DATASET RECORDS =
##############################
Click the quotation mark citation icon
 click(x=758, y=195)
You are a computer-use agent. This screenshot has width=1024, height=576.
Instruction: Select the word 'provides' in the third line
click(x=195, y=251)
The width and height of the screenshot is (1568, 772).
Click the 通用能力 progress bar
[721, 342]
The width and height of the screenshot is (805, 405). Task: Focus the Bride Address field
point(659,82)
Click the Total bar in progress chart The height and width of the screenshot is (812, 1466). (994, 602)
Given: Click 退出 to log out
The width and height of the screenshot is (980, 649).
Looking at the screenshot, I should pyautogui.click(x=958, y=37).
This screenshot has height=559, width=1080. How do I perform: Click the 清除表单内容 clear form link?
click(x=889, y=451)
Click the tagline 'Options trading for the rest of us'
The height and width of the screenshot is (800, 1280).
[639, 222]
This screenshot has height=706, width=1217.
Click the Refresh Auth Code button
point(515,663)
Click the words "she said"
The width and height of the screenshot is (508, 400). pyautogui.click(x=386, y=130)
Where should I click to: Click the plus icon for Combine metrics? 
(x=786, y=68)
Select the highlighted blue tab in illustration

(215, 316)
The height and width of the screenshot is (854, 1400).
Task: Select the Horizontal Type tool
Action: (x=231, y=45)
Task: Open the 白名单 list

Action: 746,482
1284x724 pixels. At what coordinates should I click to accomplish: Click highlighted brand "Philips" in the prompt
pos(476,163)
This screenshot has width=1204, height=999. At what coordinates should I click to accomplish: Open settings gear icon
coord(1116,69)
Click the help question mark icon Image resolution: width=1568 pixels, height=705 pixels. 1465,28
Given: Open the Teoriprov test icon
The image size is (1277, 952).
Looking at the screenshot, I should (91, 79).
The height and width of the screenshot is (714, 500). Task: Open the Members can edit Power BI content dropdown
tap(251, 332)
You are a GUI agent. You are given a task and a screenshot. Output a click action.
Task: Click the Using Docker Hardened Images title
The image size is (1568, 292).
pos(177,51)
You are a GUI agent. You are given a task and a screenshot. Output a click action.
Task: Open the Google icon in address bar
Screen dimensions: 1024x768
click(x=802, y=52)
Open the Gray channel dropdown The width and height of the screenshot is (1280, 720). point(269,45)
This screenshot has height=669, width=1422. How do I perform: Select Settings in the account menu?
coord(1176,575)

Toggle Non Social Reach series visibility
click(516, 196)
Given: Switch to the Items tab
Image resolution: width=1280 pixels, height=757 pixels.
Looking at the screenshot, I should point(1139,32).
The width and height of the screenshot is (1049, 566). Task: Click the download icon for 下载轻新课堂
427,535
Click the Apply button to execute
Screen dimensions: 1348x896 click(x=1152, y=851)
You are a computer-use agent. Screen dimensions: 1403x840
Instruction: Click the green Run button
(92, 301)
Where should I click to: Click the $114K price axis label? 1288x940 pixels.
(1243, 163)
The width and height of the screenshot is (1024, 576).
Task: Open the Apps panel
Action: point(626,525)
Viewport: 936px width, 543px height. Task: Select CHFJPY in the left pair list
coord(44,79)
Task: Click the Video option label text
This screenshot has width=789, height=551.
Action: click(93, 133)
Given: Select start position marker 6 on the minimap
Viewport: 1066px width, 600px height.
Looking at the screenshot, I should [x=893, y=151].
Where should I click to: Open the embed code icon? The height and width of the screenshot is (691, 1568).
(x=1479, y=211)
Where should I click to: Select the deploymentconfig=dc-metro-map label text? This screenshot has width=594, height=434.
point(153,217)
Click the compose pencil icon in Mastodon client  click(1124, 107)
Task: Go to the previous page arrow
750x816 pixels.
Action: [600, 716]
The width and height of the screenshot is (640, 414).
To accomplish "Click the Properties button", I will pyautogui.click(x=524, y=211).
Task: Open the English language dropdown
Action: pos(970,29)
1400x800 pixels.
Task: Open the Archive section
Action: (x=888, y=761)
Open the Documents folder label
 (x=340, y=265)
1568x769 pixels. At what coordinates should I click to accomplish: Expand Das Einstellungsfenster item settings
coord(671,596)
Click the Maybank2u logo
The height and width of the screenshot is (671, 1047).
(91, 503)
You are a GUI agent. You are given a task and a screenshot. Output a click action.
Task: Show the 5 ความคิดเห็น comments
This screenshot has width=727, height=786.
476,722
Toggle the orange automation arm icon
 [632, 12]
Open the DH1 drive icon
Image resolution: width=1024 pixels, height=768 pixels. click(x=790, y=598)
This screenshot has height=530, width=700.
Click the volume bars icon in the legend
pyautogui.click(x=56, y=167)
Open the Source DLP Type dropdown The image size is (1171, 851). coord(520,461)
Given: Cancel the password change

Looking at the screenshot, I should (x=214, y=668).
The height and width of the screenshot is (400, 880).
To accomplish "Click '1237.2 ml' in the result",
##############################
ACTIVITY = Each record must be reproduced exactly. Keep every one.

RESULT =
Click the quotation mark citation icon
 click(x=758, y=195)
You are a computer-use agent. This screenshot has width=1024, height=576.
Instruction: Select the word 'provides' in the third line
click(x=195, y=251)
The width and height of the screenshot is (1568, 772).
Click the 通用能力 progress bar
[721, 342]
The width and height of the screenshot is (805, 405). Task: Focus the Bride Address field
point(659,82)
Click the Total bar in progress chart The height and width of the screenshot is (812, 1466). (994, 602)
Given: Click 退出 to log out
The width and height of the screenshot is (980, 649).
Looking at the screenshot, I should pyautogui.click(x=958, y=37).
This screenshot has height=559, width=1080. How do I perform: Click the 清除表单内容 clear form link?
click(x=889, y=451)
Click the tagline 'Options trading for the rest of us'
The height and width of the screenshot is (800, 1280).
[639, 222]
This screenshot has height=706, width=1217.
Click the Refresh Auth Code button
point(515,663)
Click the words "she said"
The width and height of the screenshot is (508, 400). pyautogui.click(x=386, y=130)
Where should I click to: Click the plus icon for Combine metrics? 
(x=786, y=68)
Select the highlighted blue tab in illustration

(215, 316)
The height and width of the screenshot is (854, 1400).
Task: Select the Horizontal Type tool
Action: (x=231, y=45)
Task: Open the 白名单 list

Action: 746,482
1284x724 pixels. At what coordinates should I click to accomplish: Click highlighted brand "Philips" in the prompt
pos(476,163)
This screenshot has width=1204, height=999. At what coordinates should I click to accomplish: Open settings gear icon
coord(1116,69)
Click the help question mark icon Image resolution: width=1568 pixels, height=705 pixels. 1465,28
Given: Open the Teoriprov test icon
The image size is (1277, 952).
Looking at the screenshot, I should (91, 79).
The height and width of the screenshot is (714, 500). Task: Open the Members can edit Power BI content dropdown
tap(251, 332)
You are a GUI agent. You are given a task and a screenshot. Output a click action.
Task: Click the Using Docker Hardened Images title
The image size is (1568, 292).
pos(177,51)
You are a GUI agent. You are given a task and a screenshot. Output a click action.
Task: Open the Google icon in address bar
Screen dimensions: 1024x768
click(x=802, y=52)
Open the Gray channel dropdown The width and height of the screenshot is (1280, 720). point(269,45)
This screenshot has height=669, width=1422. How do I perform: Select Settings in the account menu?
coord(1176,575)

Toggle Non Social Reach series visibility
click(516, 196)
Given: Switch to the Items tab
Image resolution: width=1280 pixels, height=757 pixels.
Looking at the screenshot, I should point(1139,32).
The width and height of the screenshot is (1049, 566). Task: Click the download icon for 下载轻新课堂
427,535
Click the Apply button to execute
Screen dimensions: 1348x896 click(x=1152, y=851)
You are a computer-use agent. Screen dimensions: 1403x840
Instruction: Click the green Run button
(92, 301)
Where should I click to: Click the $114K price axis label? 1288x940 pixels.
(1243, 163)
The width and height of the screenshot is (1024, 576).
Task: Open the Apps panel
Action: point(626,525)
Viewport: 936px width, 543px height. Task: Select CHFJPY in the left pair list
coord(44,79)
Task: Click the Video option label text
This screenshot has width=789, height=551.
Action: click(93, 133)
Given: Select start position marker 6 on the minimap
Viewport: 1066px width, 600px height.
Looking at the screenshot, I should [x=893, y=151].
Where should I click to: Open the embed code icon? The height and width of the screenshot is (691, 1568).
(x=1479, y=211)
Where should I click to: Select the deploymentconfig=dc-metro-map label text? This screenshot has width=594, height=434.
point(153,217)
Click the compose pencil icon in Mastodon client  click(1124, 107)
Task: Go to the previous page arrow
750x816 pixels.
Action: [600, 716]
The width and height of the screenshot is (640, 414).
To accomplish "Click the Properties button", I will pyautogui.click(x=524, y=211).
Task: Open the English language dropdown
Action: pos(970,29)
1400x800 pixels.
Task: Open the Archive section
Action: (x=888, y=761)
Open the Documents folder label
 (x=340, y=265)
1568x769 pixels. At what coordinates should I click to accomplish: Expand Das Einstellungsfenster item settings
coord(671,596)
Click the Maybank2u logo
The height and width of the screenshot is (671, 1047).
(91, 503)
You are a GUI agent. You are given a task and a screenshot. Output a click action.
Task: Show the 5 ความคิดเห็น comments
This screenshot has width=727, height=786.
476,722
Toggle the orange automation arm icon
 [632, 12]
Open the DH1 drive icon
Image resolution: width=1024 pixels, height=768 pixels. click(x=790, y=598)
This screenshot has height=530, width=700.
Click the volume bars icon in the legend
pyautogui.click(x=56, y=167)
Open the Source DLP Type dropdown The image size is (1171, 851). coord(520,461)
Given: Cancel the password change

Looking at the screenshot, I should (x=214, y=668).
The height and width of the screenshot is (400, 880).
To accomplish "Click '1237.2 ml' in the result",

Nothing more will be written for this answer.